All of the government requirements have been set up to protect investors and generally require any company who wants to attract investors to provide the investors with information such as financial statements, offering documents, prospectuses and other information so that an investor can make an informed decision.  Failure to follow these requirements can result in dire consequences.

4.     How much Information must be provided to friends and family investors?
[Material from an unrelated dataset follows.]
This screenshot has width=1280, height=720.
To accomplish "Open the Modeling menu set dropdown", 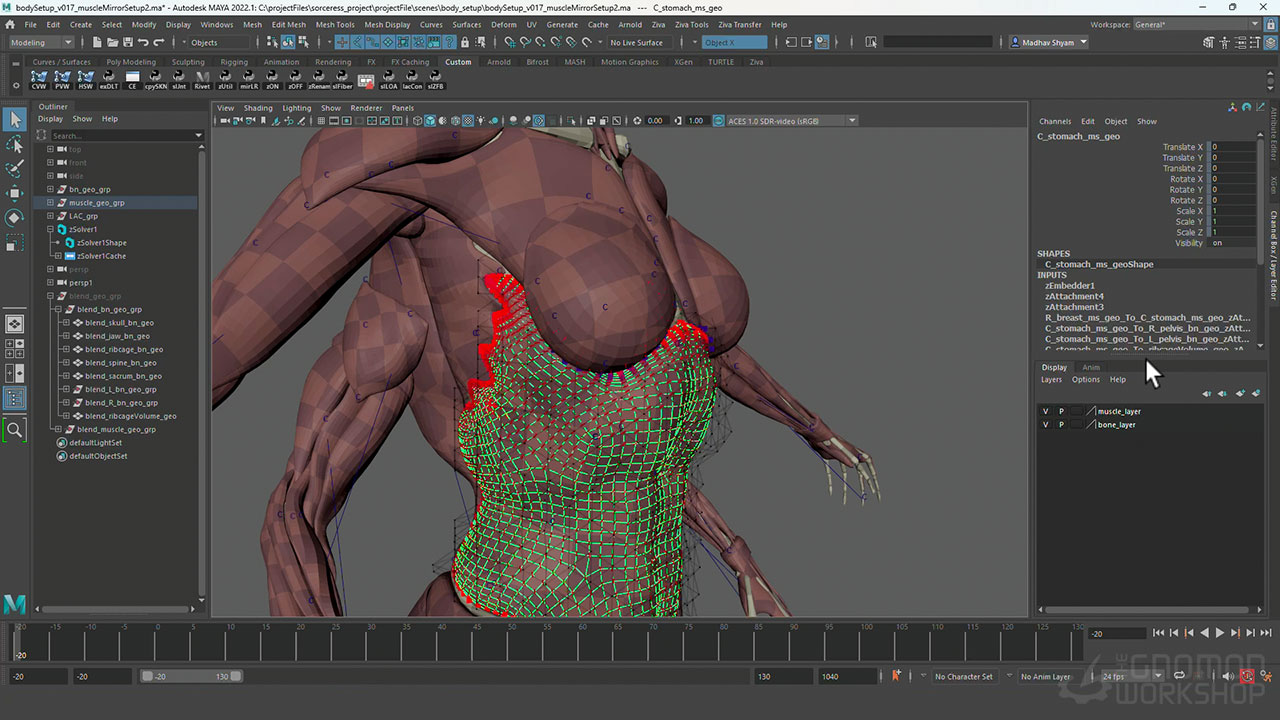I will tap(41, 42).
Is it as much information as if the offering were to be made to the general public?

If you are offering securities to your friends and family, you can usually file Federal and State exemptions so that you can limit the amount of information that you provide to investors.  If you qualify for the exemptions, you can provide investors with your business plan and other information you have available.  If you do not qualify for the exemptions, the full SEC disclosure requirements kick in and you are required to provide investors with a complete set of information including offering documents,  audited financial statements, prospectuses and more.  The exemptions are complicated and rules often limit who you can sell securities to and place restrictions on the securities that are sold.  For example, some exemptions require that your friend and family investors be “Accredited Investors” such that they have significant financial assets and superior knowledge of financial markets.

5. What happens if SEC Regulations are not followed?
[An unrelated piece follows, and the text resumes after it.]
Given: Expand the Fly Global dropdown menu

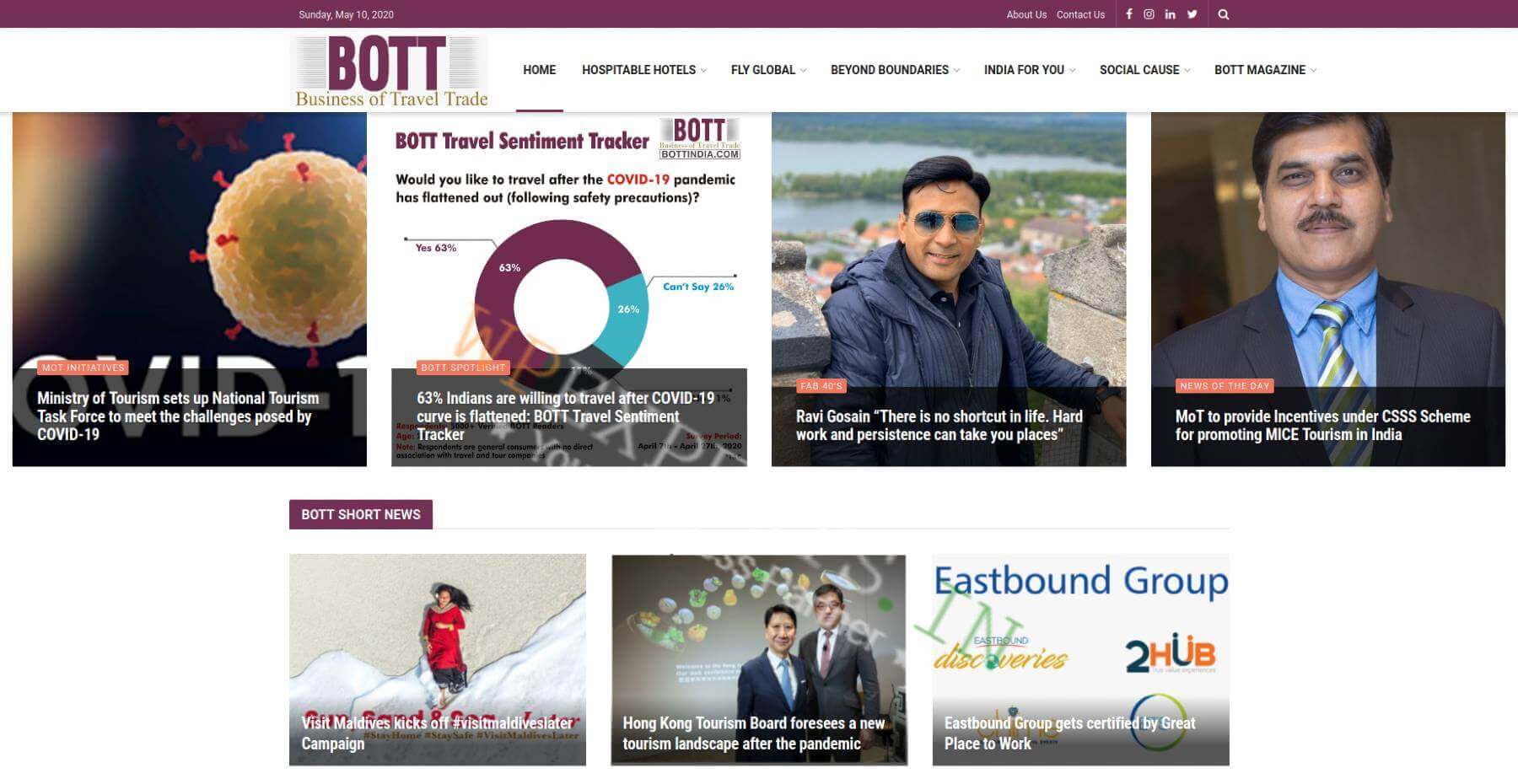Looking at the screenshot, I should (768, 70).
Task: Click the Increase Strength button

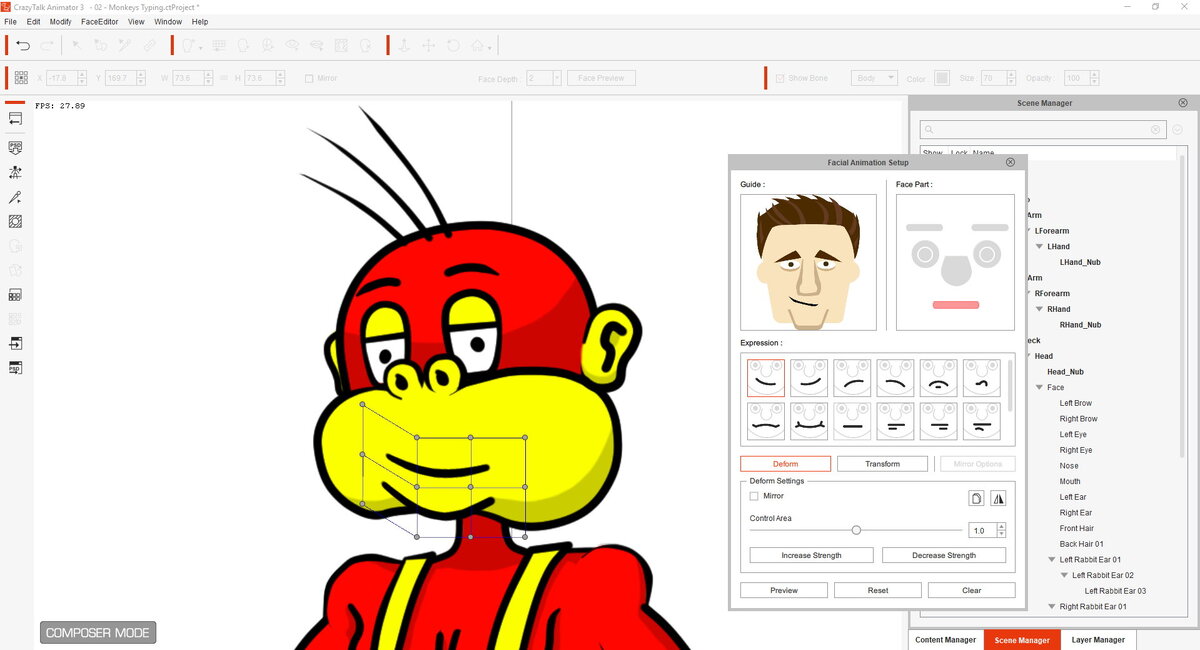Action: click(x=810, y=554)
A company or individual that issues securities and does not follow U.S. law can be subject to sanctions including prohibition of future securities issuances, fines or imprisonment.  A founder must take special care not to mislead Investors by providing false or misleading information as Securities prosecutions can result in both hefty fines and imprisonment for egregious violations.

6.     Can a company pay employees with Stock?

Yes but this is very complicated area.  In the United States if you issue a security (stock is a security), you are required to comply with the Securities Exchange Commission’s (SEC) requirements.  This is the case even if investors are awarded shares in lieu of salary or other compensation.  In addition, if you set up a stock option plan, this is another area where you must comply with complex regulation.  Compensation is a complicated area and a founder would always be well served by seeking legal advice in this area.

7.     Does a Founder Need A Lawyer to Raise Funds From Friends & Family?

Yes.   Unless your friends and family are giving you a loan, you are probably issuing securities to them.  When you issue securities the law and regulations are complicated and you need an expert to make sure you are complying with both federal and State requirements.  In addition, a lawyer can get you to start thinking about the right questions to ask and can put a legal framework around your business that could save you money.  Moreover, as investors are friends and family it is important to ensure that a founder is providing the investors with all of the information that they need to make an informed decision.  Also, a founder has to ensure they are following the law to protect themselves in the event an investor becomes disgruntled.